◆ **WORK TO BE COMPLETED**
Count the lines in the listing below that contain the string "pixels", treating uppercase and lowercase as different, and reply with only the number.

# start of RECORDS PROVIDED

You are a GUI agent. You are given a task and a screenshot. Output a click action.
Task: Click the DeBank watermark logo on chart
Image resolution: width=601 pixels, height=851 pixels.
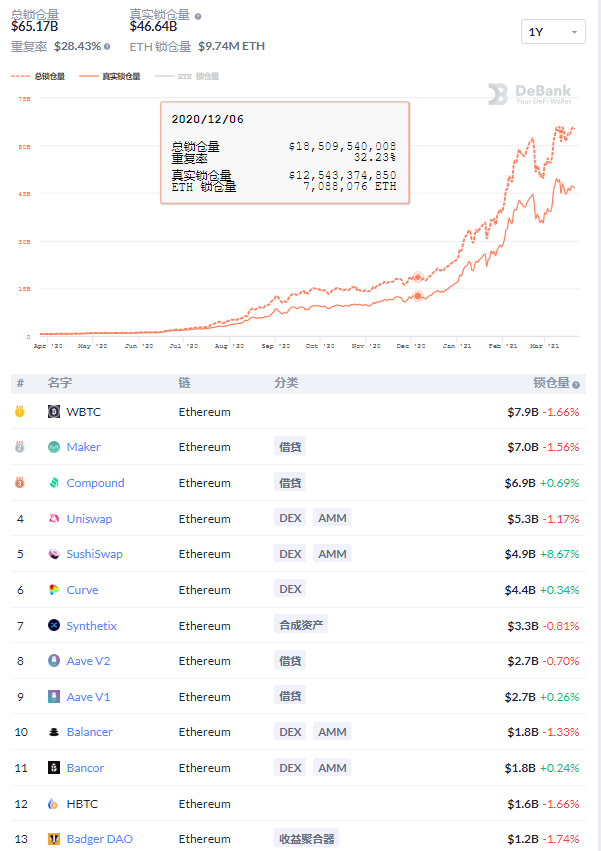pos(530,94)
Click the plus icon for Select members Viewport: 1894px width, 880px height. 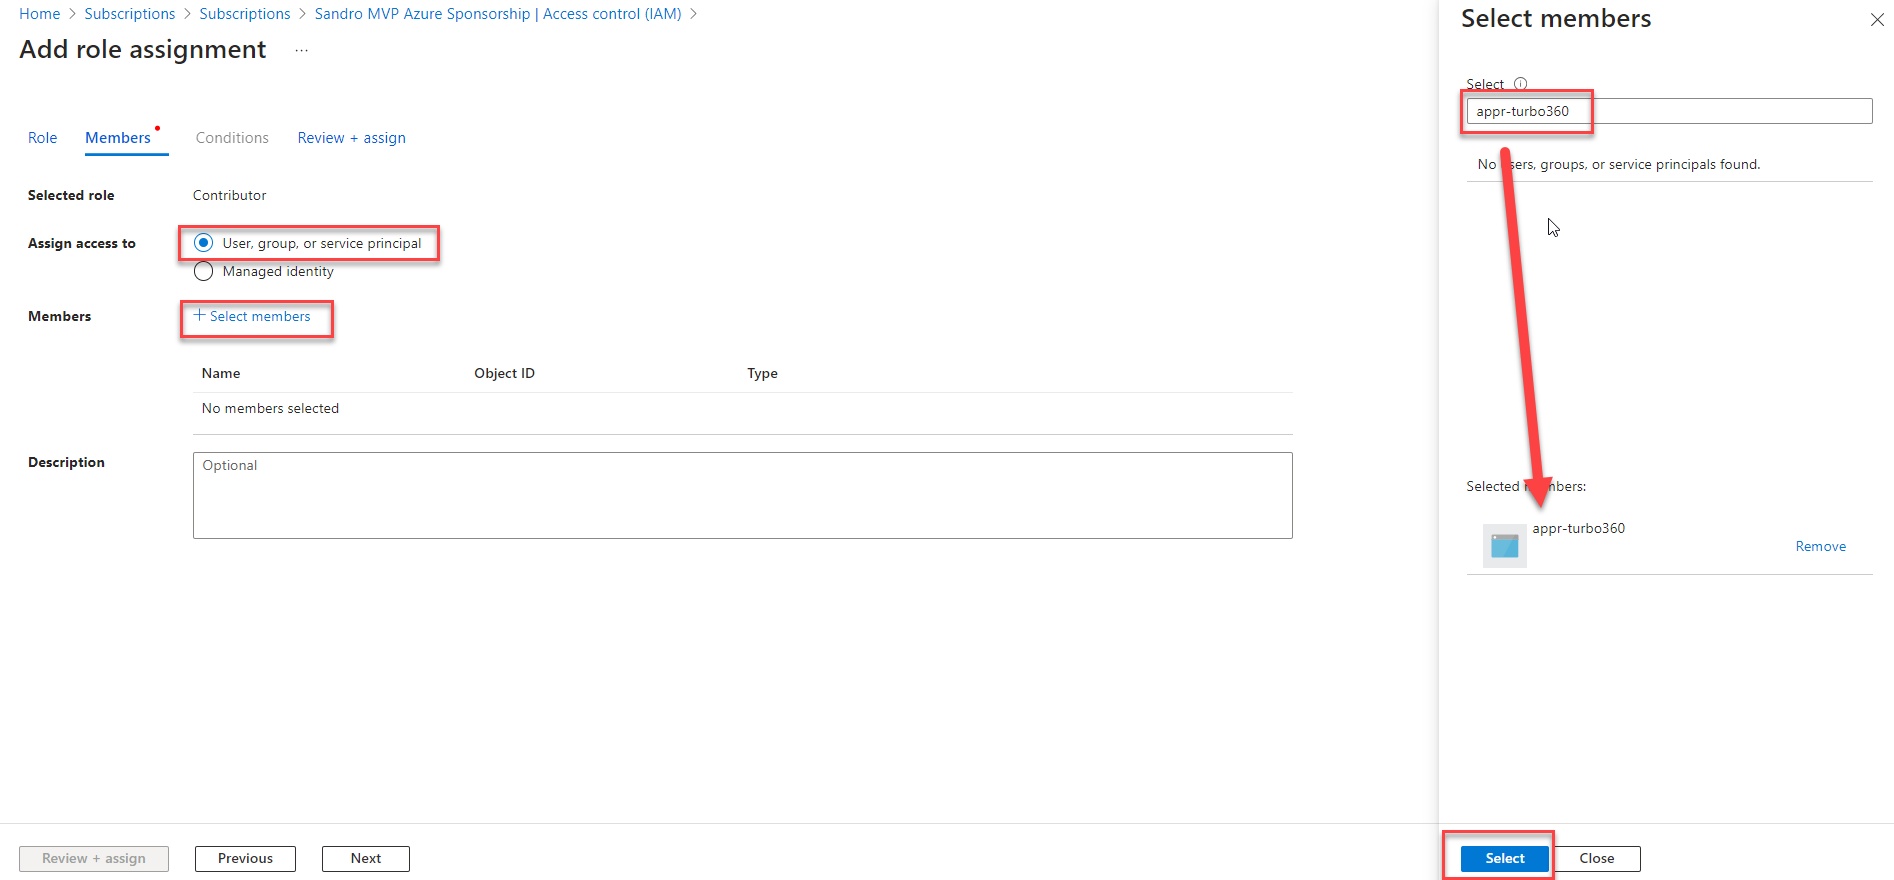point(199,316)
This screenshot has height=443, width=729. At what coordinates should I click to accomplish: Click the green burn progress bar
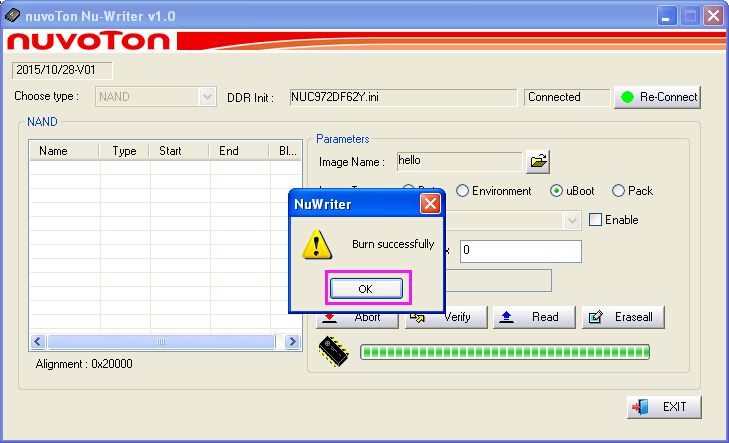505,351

# end of RECORDS PROVIDED
# start of RECORDS PROVIDED

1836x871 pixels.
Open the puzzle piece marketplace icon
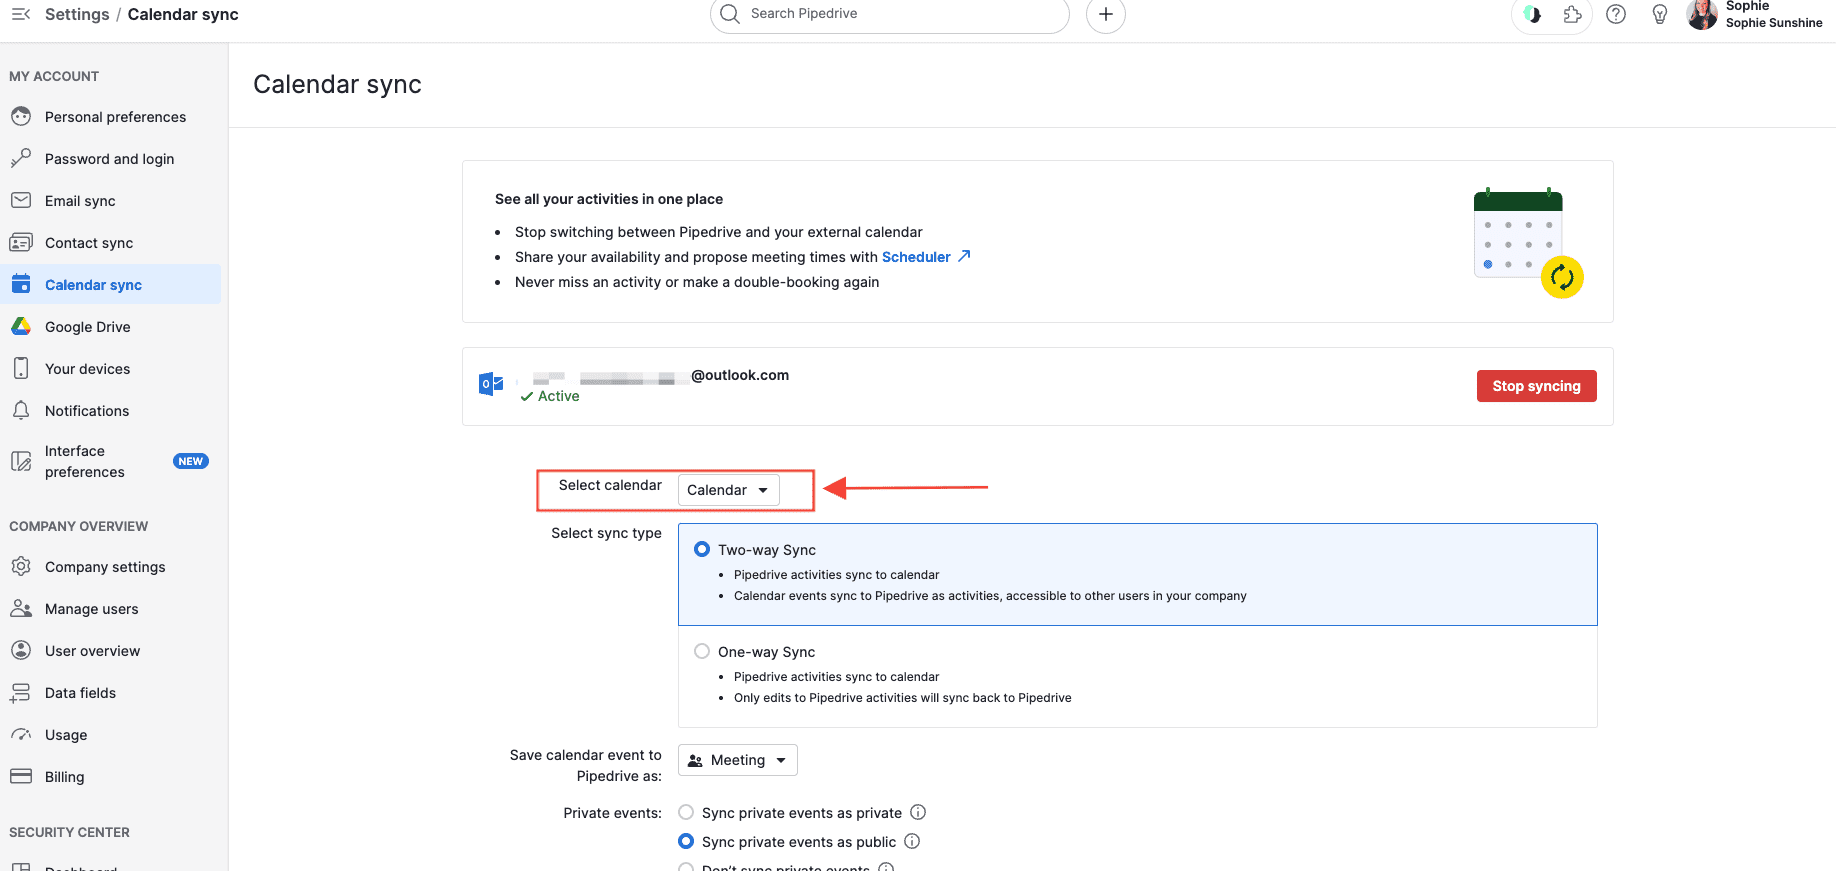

# end of RECORDS PROVIDED

◆ **EXPECTED ANSWER**
2